No, really, go read the manpage. I'll wait.
...
That's right! The first time you use pacman, you have to also use the -y flag, which somehow means "refresh", which actually downloads the list of packages. Without it, pacman doesn't think any (well, many) packages exist at all. (To be fair this is somewhat like apt's "update" command, but I don't know what apt does if you try to install something without doing an "update" first, because this situation has never happened to me or even crossed my mind as a thing that can happen.)
BUT, all told, the idea is pretty cool and executed reasonably well. I'd gotten the impression that Arch's target audience was "people who use Linux because they like and know Linux", so I'm a wee bit annoyed that a decent knowledge of Linux is actually of little help for getting a working Arch desktop. Still, everything really is as transparent as they say it is.
My biggest disappointment so far is that there's not even a third-party binary build of Firefox 4 available. I have to compile it myself? Really? We can't do PPAs?
So that was my day until noon...
After that I finally defeated my long-time nemesis, floof commenting. It now works as beautifully as I'd wanted it to, and hopefully a co-conspirator will give it a thumbs up at some point-we're trying to do this whole code review thing. I may give floof a break for a day or two, too, so I can work on these other things that have been collecting dust.
I fixed veekun's page caching woes once and for all (I think!), by combining memcached and zlib. I only pushed the fix an hour ago, but I've completely stopped getting timeout error emails, which is fantastic. This problem has been haunting me for ages and I really hope it's over with now argh.

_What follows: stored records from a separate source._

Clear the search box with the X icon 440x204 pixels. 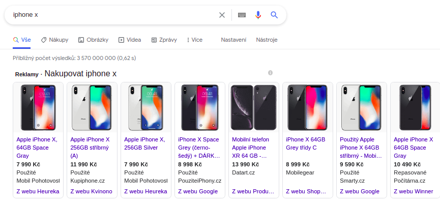point(222,15)
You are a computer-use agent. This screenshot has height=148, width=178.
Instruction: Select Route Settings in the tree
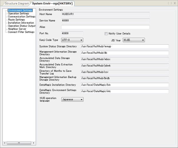click(16, 20)
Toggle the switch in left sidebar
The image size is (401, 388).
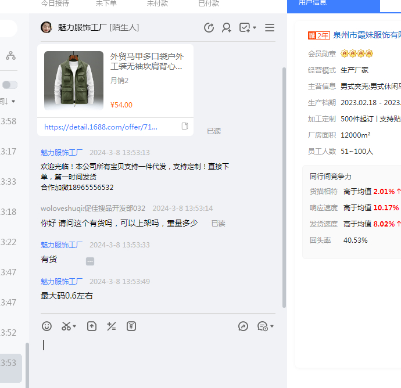(9, 85)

I went over the listening part of the last JLPT practice test I took, with answer key in hand, trying to make sense of it. Some of it is better, but an alarming amount is not, no matter how many times I listen. The worst part about this is definitely not being able to copy/paste into a dictionary, or even know if I'm mishearing a word. I'm not done with this yet, and I have a bunch of Japanese Pokémon episodes to try listening to for practice, but I'm a wee bit concerned about how well I'll do on the real test.
And, last but not least, mel has begun
Every Single Pokémon 2, and is taking
sponsorships for individual Pokémon to help pay for the absurd amount of time it'll take. (I wrote the little tracker app and have been paranoid all day that it'll break and screw up money for everyone, but it seems fine so far, hooray.)